Blackened Chicken Salad w/ Green Goddess Ranch
Green Goddess Ranch Dressing
200 g (3/4 cup) plain greek yogurt
200 g (3/4 cup) mayonnaise
20 g (1-2 tbsp) red onion, chopped
7 g (~1 tsp) lemon juice
7 g (~1 tsp) white vinegar
7 g (~1 tsp) hot sauce
1 clove garlic
7 g (~1 tbsp) cilantro
7 g (~1 tbsp) parsley
7 g (~1 tbsp) basil
30 g (~1/4 cup) dill
2 g (~1/2 tsp) black pepper, 4 g (~ 1 tsp) salt (or just season to taste)
Base Salad Components
45 g (1/3 cup) sweet potato, diced & roasted (see instructions)
45 g (1/3 cup) garbanzo beans, drained
45 g (1/3 cup) carrots julienned or diced
150 g (2 cups) romaine lettuce, thinly sliced
15 g (1 tbsp) almonds, roughly chopped
15 g (1 tbsp) pickled onions
15 g (1 tbsp) goat cheese, crumbled
1 medium chicken breast, per serving
2 parts smoked paprika
1 part garlic powder
1 part onion powder
1 part dried thyme
Neutral oil or butter for blackening
* Make Dressing:
Blend all Green Goddess Ranch Dressing ingredients until smooth.
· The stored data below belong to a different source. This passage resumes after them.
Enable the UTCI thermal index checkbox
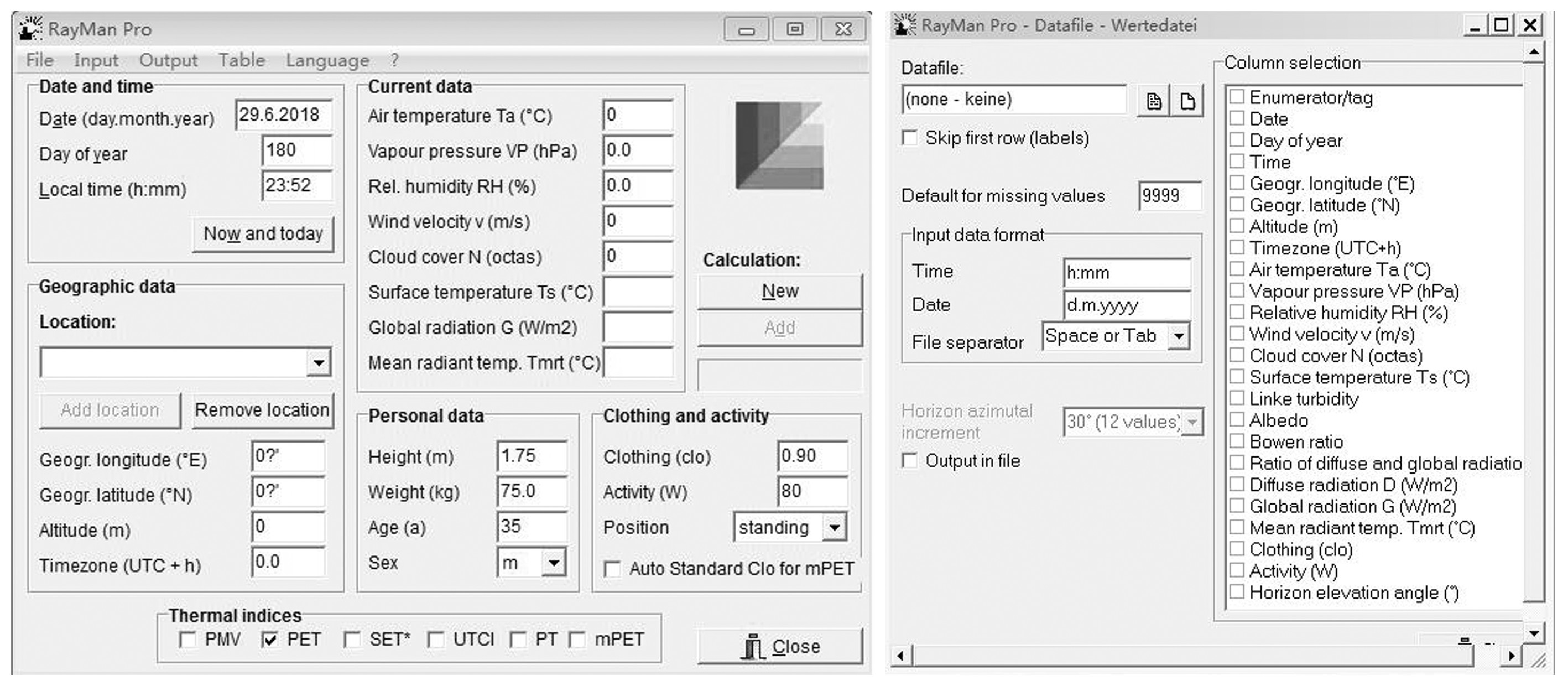 coord(436,640)
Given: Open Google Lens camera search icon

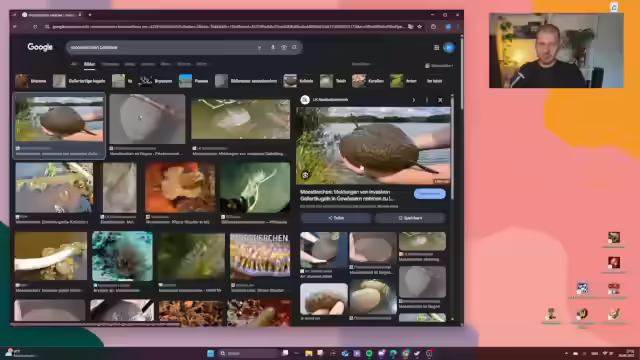Looking at the screenshot, I should pyautogui.click(x=284, y=47).
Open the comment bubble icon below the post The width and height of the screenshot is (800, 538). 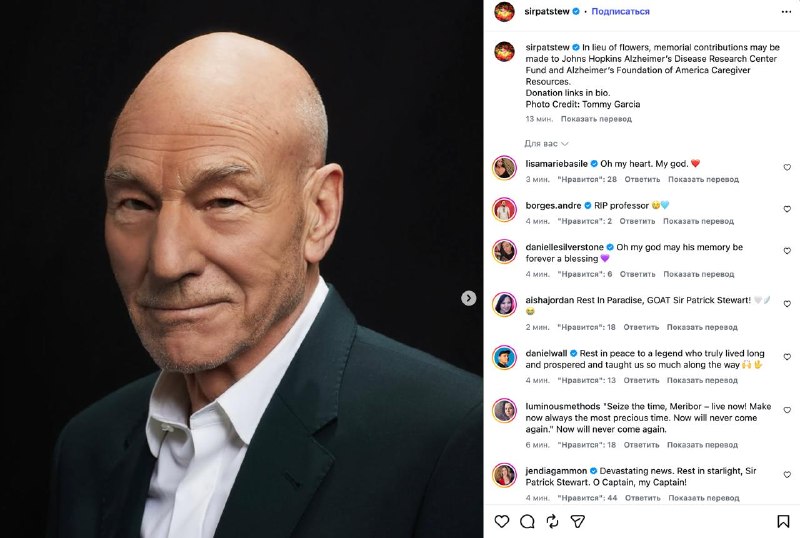[527, 521]
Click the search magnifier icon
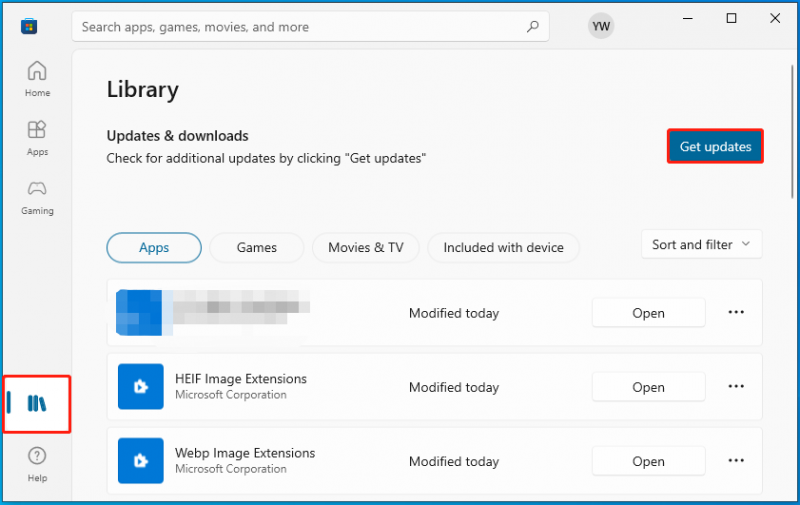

If too thick, adjust consistency with water if needed. Taste for salt. (You can use a food processor, blender, or immersion blender in a tall-sided container.
* Roast & Prep Veggies:
First, preheat the oven to 450F (232C). While that heats, peel and cube your sweet potato (or any other veggies you would like to roast) into 1/2 inch pieces. Add the cubed potatoes to a baking sheet, and cover with a light coating of neutral oil and a healthy sprinkle of salt. Toss the whole tray into the preheated oven for 20-30 minutes until crisped up to your liking. You’ll want to move them around about halfway through to ensure some spots aren’t getting too burnt.
While those are cooking, thinly slice your lettuce, julienne or dice some carrots, rough chop your almonds, drain and salt some canned garbanzo beans, and get out your pickled onions and goat cheese. (For veggie size, I like when I can get a piece of everything on my fork or spoon rather than having bites that are just pure lettuce.)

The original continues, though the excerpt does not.